Source data
================================

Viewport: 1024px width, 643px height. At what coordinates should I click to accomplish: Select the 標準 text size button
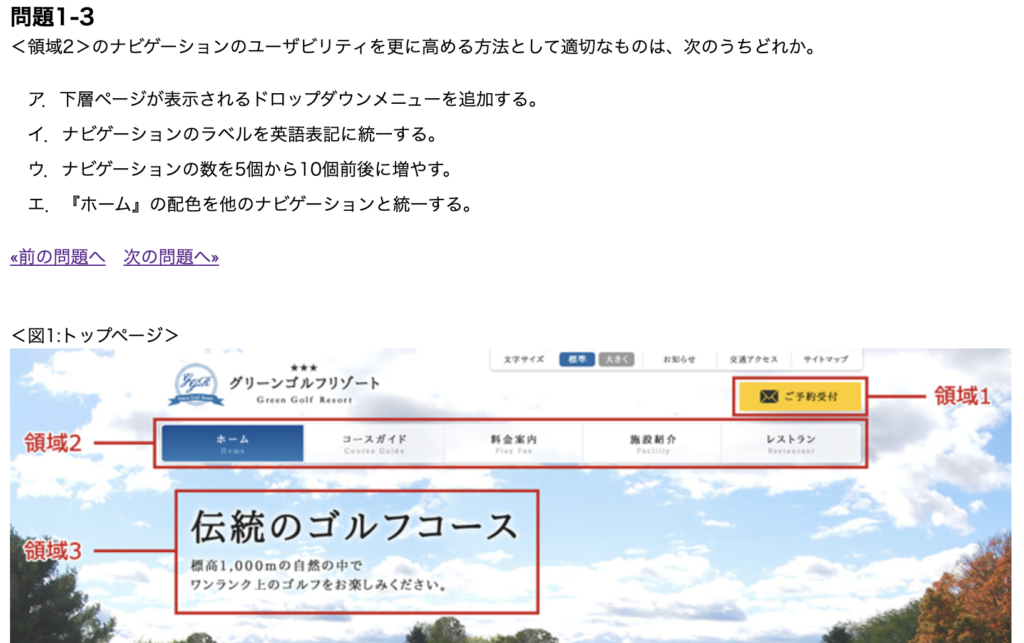[577, 359]
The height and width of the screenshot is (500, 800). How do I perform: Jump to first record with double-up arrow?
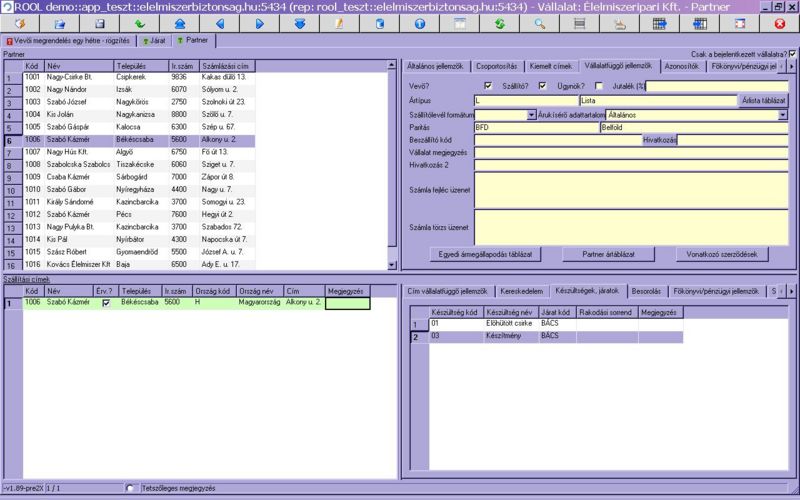point(179,22)
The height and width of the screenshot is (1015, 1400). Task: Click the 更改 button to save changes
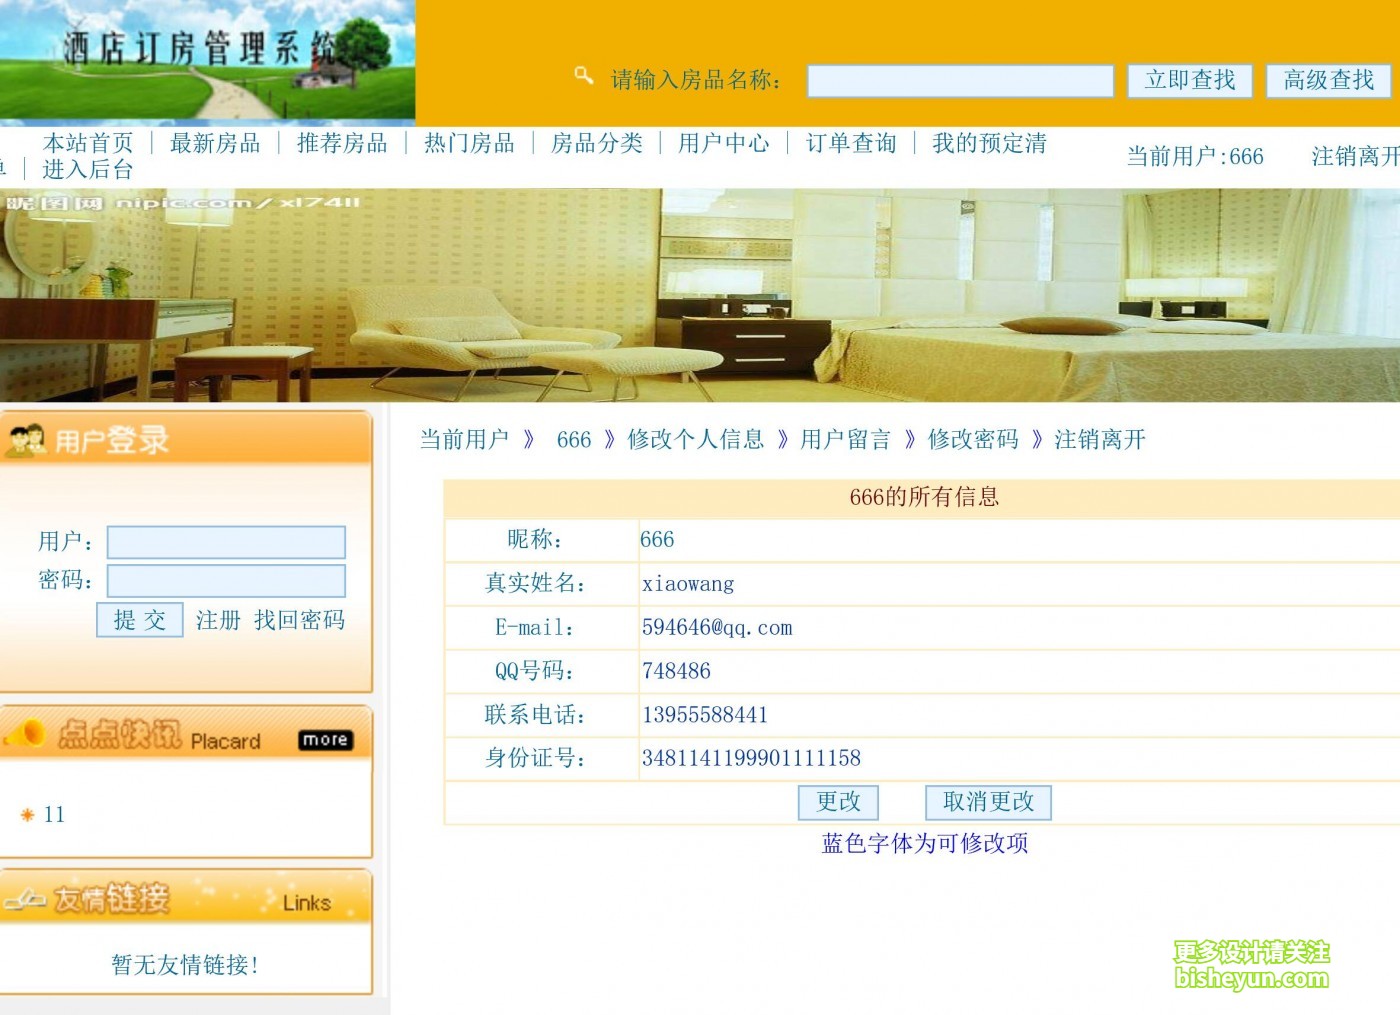pyautogui.click(x=837, y=802)
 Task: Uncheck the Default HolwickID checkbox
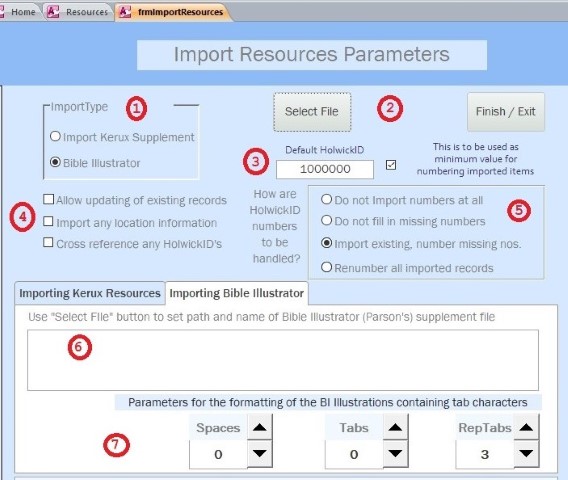[391, 165]
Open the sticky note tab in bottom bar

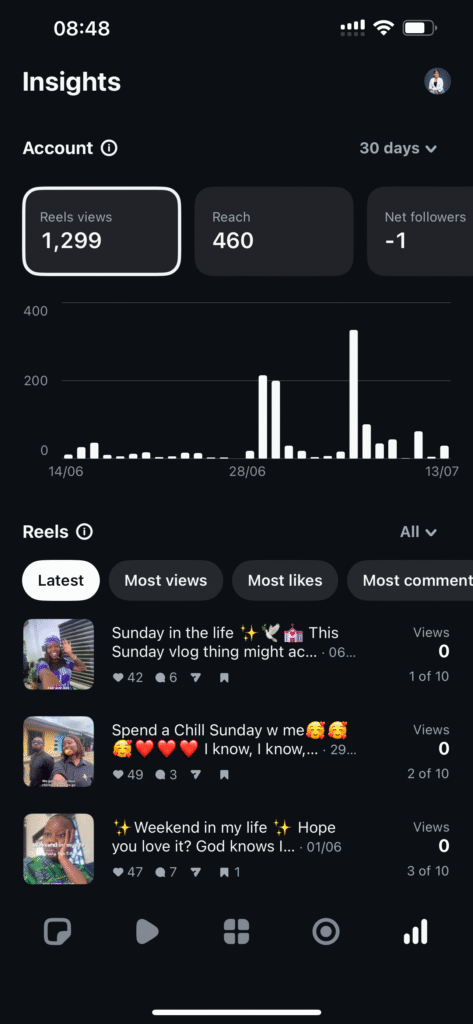tap(57, 931)
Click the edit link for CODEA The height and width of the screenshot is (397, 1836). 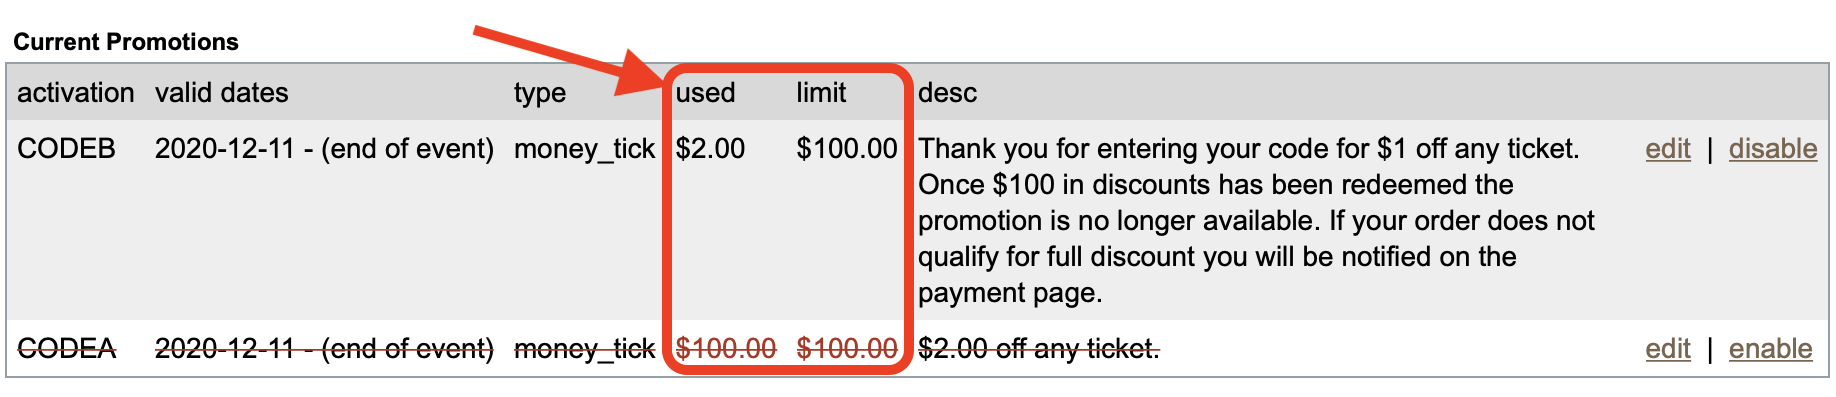click(x=1668, y=349)
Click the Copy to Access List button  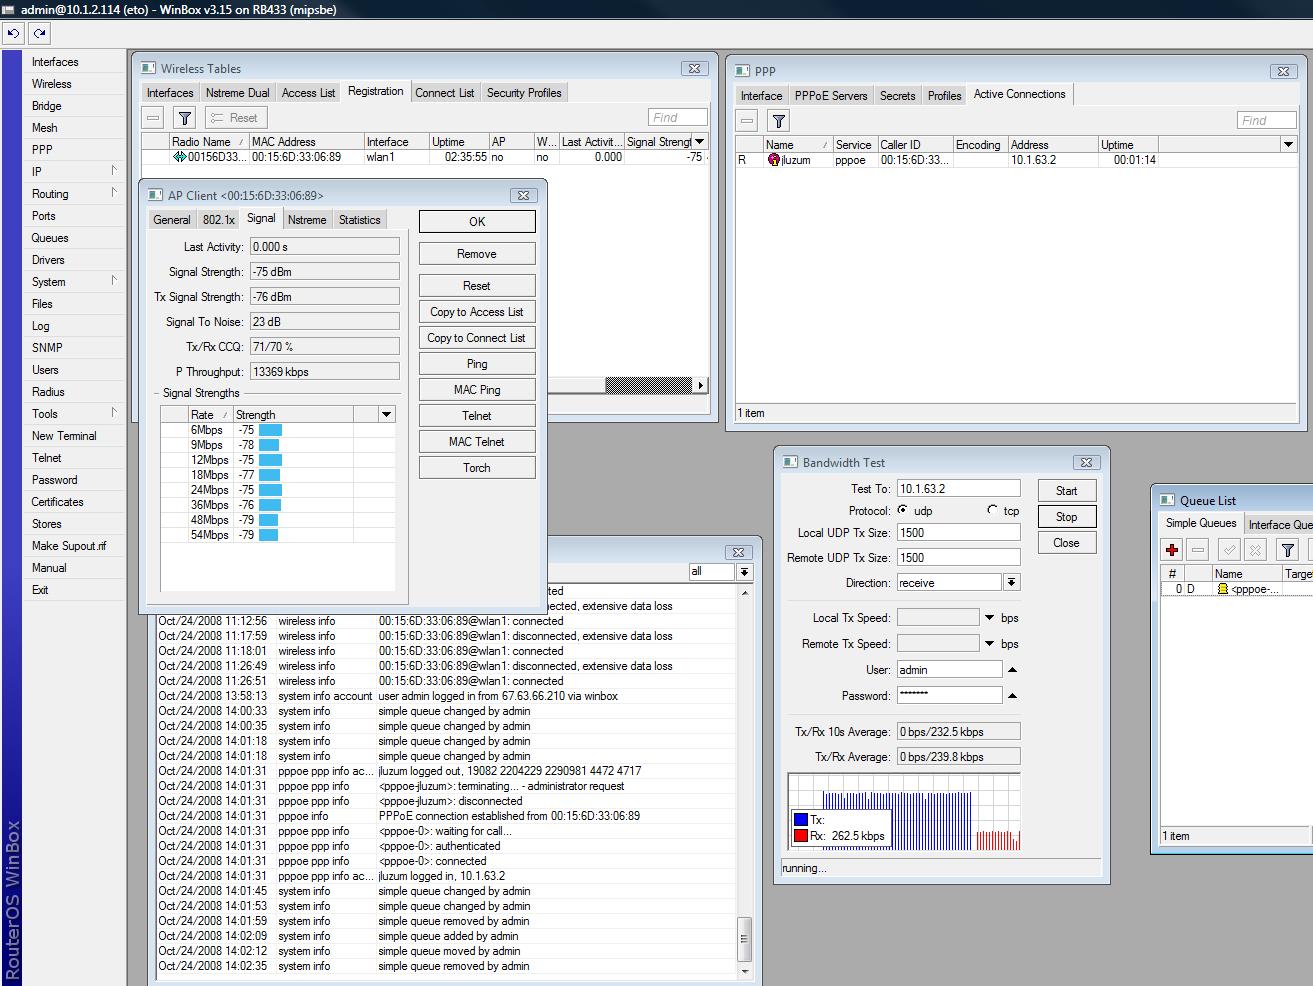coord(476,311)
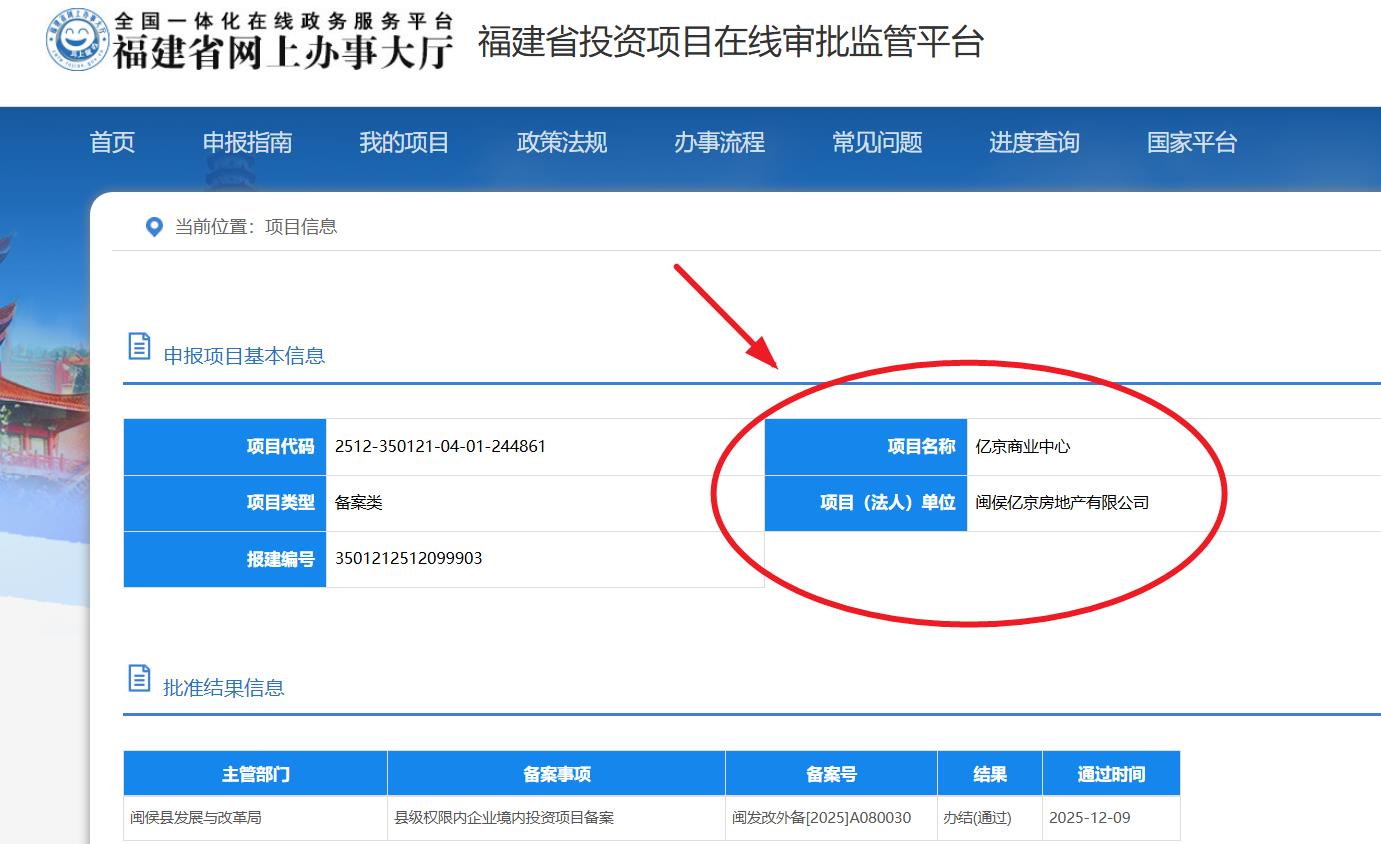Viewport: 1381px width, 844px height.
Task: Open the 国家平台 navigation link
Action: (x=1191, y=143)
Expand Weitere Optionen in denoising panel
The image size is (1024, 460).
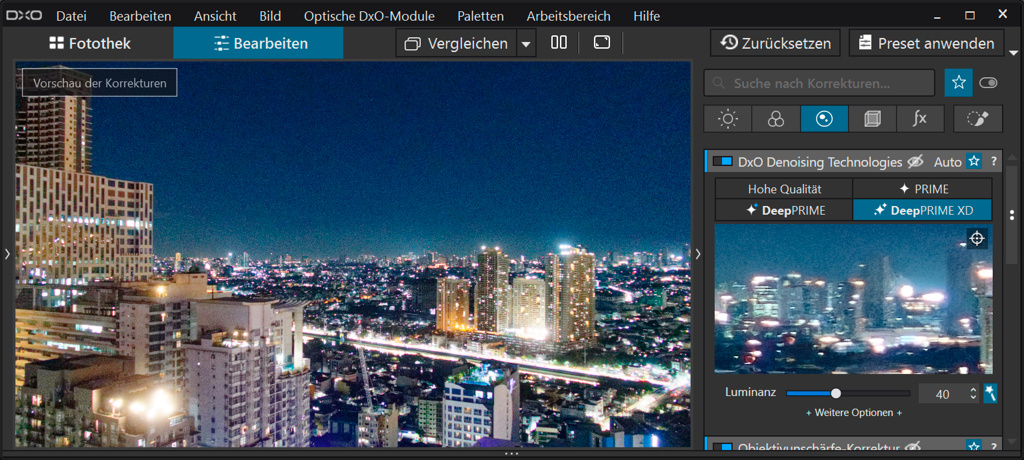(854, 413)
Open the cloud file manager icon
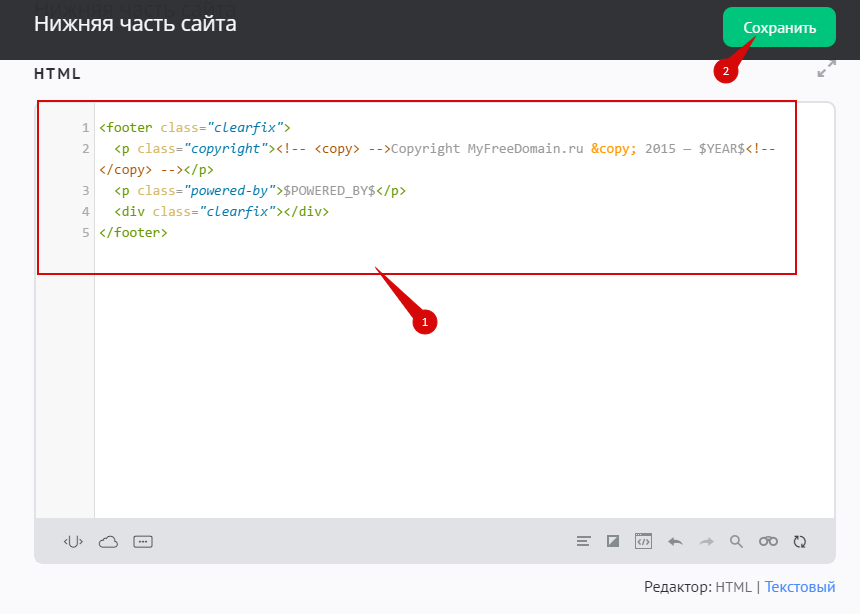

================================

Your answer should hold only the lines from the line with "Expand Weitere Optionen in denoising panel" through the closing line of the records, restated exactly and free of pictures.

Expand Weitere Optionen in denoising panel
The image size is (1024, 460).
(854, 413)
Open the cloud file manager icon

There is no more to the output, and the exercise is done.